Given data:
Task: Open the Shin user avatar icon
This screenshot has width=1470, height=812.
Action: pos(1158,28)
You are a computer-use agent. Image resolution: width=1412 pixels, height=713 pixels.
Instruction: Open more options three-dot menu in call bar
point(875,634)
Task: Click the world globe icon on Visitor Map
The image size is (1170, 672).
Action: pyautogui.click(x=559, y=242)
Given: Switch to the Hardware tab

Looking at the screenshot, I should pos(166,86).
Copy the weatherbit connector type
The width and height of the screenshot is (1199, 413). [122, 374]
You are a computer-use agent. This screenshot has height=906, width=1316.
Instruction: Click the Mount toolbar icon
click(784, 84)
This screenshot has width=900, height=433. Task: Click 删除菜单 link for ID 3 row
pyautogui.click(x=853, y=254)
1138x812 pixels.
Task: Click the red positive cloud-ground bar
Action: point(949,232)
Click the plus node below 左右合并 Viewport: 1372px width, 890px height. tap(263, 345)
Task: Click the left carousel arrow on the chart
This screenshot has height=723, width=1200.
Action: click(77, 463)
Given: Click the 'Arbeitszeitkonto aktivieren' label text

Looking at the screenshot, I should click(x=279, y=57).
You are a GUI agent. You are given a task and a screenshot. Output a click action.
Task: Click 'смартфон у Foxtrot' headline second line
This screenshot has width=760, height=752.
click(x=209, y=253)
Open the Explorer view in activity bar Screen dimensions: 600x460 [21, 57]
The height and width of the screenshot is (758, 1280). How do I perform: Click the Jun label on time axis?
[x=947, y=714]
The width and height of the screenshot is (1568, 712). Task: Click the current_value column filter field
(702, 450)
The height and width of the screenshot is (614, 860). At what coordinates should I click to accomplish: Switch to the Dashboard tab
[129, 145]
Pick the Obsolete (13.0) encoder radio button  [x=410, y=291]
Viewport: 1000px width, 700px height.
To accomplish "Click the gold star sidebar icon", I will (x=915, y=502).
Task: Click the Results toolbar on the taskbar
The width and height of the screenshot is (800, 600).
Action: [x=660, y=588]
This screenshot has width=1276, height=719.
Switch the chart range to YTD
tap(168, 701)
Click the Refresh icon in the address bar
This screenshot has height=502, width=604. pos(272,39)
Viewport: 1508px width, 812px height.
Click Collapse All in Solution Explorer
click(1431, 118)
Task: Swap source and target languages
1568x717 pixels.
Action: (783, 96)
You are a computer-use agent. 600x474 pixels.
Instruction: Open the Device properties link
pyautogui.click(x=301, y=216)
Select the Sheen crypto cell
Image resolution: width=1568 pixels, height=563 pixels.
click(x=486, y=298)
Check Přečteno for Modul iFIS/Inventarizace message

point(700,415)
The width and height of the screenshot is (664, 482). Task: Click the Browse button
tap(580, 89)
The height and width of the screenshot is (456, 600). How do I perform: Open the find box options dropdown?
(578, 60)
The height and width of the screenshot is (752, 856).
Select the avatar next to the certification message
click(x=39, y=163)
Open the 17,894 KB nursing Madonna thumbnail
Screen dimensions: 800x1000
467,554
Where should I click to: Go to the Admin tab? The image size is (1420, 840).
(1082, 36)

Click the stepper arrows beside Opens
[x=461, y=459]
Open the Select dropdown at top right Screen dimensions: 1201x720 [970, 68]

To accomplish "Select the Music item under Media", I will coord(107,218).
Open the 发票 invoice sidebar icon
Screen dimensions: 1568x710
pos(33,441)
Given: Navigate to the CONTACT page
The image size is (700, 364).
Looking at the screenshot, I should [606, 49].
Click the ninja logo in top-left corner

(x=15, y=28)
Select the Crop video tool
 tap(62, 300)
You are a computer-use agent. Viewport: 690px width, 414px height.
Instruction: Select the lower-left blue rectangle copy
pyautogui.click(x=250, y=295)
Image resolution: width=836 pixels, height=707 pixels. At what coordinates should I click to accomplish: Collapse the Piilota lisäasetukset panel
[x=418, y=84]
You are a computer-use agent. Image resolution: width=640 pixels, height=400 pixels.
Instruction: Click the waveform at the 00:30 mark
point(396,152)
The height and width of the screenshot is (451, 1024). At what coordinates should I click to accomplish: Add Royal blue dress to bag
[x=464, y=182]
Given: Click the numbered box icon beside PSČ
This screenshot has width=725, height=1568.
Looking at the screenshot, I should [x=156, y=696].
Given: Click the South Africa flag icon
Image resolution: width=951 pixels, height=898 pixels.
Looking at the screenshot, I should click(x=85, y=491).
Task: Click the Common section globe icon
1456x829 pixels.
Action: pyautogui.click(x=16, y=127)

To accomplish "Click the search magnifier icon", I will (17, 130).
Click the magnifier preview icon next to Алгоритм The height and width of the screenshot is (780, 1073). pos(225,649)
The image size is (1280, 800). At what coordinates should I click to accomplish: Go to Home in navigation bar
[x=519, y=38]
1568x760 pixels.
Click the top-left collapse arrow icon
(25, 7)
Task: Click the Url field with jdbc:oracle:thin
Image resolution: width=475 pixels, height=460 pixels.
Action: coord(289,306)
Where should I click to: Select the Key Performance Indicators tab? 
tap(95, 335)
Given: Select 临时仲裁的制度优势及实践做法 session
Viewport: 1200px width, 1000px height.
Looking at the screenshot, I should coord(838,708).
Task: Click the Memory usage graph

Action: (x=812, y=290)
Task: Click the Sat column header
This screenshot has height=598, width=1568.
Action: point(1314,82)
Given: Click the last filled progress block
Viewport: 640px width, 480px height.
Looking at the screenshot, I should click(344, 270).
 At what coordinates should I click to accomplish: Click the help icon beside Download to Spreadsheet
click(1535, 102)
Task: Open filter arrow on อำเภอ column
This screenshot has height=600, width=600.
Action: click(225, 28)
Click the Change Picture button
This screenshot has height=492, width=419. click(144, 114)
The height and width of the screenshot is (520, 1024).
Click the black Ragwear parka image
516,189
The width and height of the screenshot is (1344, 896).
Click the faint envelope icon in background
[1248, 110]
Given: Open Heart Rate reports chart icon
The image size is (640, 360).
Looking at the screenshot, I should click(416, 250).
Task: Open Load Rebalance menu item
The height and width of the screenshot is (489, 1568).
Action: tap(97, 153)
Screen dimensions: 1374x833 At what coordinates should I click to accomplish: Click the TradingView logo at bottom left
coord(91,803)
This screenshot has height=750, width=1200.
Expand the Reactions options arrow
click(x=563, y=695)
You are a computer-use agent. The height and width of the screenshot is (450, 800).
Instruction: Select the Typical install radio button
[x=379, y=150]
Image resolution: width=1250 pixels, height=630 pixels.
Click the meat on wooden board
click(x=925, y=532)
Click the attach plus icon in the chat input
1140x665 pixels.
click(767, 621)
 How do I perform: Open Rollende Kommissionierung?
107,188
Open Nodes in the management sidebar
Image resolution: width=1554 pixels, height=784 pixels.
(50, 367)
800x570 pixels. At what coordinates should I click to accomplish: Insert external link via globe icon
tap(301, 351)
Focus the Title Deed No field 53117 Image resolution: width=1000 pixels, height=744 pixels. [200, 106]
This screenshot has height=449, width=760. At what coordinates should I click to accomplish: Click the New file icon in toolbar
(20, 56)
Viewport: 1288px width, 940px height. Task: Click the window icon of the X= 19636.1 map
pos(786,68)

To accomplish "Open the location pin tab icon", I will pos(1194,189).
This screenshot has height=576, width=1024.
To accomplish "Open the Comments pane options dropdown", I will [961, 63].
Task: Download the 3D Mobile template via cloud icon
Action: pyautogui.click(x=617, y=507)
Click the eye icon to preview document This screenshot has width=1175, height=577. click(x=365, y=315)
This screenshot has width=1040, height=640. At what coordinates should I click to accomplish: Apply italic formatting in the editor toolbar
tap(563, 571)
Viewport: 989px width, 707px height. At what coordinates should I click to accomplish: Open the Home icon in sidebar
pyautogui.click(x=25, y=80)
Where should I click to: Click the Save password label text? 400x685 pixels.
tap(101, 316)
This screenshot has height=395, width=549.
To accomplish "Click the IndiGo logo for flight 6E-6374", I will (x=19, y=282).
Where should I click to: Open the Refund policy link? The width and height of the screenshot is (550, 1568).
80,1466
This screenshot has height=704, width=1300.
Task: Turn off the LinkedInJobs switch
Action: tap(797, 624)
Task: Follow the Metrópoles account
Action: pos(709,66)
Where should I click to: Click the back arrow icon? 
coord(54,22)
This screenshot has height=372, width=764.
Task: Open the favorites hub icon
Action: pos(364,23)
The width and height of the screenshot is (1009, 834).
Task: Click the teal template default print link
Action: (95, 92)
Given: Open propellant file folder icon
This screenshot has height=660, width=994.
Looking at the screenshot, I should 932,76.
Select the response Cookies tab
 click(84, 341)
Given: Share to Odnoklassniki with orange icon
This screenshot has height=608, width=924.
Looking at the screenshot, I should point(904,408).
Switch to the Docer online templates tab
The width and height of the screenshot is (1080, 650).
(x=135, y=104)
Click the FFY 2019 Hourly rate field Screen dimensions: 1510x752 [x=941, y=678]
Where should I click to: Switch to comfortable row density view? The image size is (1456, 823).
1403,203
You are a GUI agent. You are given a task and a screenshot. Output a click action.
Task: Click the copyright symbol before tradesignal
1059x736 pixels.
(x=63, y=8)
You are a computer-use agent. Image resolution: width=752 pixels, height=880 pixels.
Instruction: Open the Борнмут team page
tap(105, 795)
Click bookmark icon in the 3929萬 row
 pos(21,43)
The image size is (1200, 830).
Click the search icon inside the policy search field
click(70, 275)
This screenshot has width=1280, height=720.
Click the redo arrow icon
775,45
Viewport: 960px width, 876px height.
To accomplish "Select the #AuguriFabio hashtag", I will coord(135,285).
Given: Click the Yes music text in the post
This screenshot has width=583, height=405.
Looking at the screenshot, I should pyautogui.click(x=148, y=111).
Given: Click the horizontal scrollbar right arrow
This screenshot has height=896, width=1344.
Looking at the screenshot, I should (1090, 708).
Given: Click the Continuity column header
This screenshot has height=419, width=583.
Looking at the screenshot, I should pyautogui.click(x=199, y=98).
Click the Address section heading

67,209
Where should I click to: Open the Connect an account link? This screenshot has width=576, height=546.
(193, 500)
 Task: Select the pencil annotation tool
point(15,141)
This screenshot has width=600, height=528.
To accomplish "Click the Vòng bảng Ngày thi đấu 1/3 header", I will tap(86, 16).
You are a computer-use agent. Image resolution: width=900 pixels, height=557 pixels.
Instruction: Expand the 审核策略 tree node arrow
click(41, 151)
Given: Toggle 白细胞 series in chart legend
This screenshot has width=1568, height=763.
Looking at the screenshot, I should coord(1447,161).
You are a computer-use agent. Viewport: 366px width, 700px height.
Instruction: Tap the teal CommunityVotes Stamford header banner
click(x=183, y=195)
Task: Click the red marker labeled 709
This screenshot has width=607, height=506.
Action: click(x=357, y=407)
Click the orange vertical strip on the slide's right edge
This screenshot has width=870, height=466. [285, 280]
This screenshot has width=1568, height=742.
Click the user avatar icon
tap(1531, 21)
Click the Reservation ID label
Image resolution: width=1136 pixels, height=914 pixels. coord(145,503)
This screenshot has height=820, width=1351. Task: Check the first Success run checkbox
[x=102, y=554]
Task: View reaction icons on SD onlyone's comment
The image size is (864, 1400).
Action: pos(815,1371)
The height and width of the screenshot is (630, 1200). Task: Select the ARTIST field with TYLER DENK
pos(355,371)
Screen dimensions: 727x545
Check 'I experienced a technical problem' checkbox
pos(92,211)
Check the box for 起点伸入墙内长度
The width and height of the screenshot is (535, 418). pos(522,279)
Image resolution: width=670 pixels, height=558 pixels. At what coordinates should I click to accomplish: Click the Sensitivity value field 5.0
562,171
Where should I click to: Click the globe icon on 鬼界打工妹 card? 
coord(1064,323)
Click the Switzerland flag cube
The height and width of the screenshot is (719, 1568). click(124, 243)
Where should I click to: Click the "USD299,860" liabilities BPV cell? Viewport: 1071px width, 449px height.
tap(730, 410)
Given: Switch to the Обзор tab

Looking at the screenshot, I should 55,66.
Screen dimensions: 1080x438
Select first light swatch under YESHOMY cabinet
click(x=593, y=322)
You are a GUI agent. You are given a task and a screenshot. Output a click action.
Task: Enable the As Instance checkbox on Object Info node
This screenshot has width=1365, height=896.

What the task asks: In the entries above, the lines between the one holding "Task: Click the Memory usage graph" and the one holding "This screenshot has height=750, width=1200.", inclusive, are to be printed exactly as written, and those alone.

Response to the exercise:
Task: Click the Memory usage graph

Action: (x=812, y=290)
Task: Click the Sat column header
This screenshot has height=598, width=1568.
Action: point(1314,82)
Given: Click the last filled progress block
Viewport: 640px width, 480px height.
Looking at the screenshot, I should click(344, 270).
 At what coordinates should I click to accomplish: Click the help icon beside Download to Spreadsheet
click(1535, 102)
Task: Open filter arrow on อำเภอ column
This screenshot has height=600, width=600.
Action: click(225, 28)
Click the Change Picture button
This screenshot has height=492, width=419. click(144, 114)
The height and width of the screenshot is (520, 1024).
Click the black Ragwear parka image
516,189
The width and height of the screenshot is (1344, 896).
Click the faint envelope icon in background
[1248, 110]
Given: Open Heart Rate reports chart icon
The image size is (640, 360).
Looking at the screenshot, I should click(416, 250).
Task: Open Load Rebalance menu item
The height and width of the screenshot is (489, 1568).
Action: tap(97, 153)
Screen dimensions: 1374x833 At what coordinates should I click to accomplish: Click the TradingView logo at bottom left
coord(91,803)
This screenshot has height=750, width=1200.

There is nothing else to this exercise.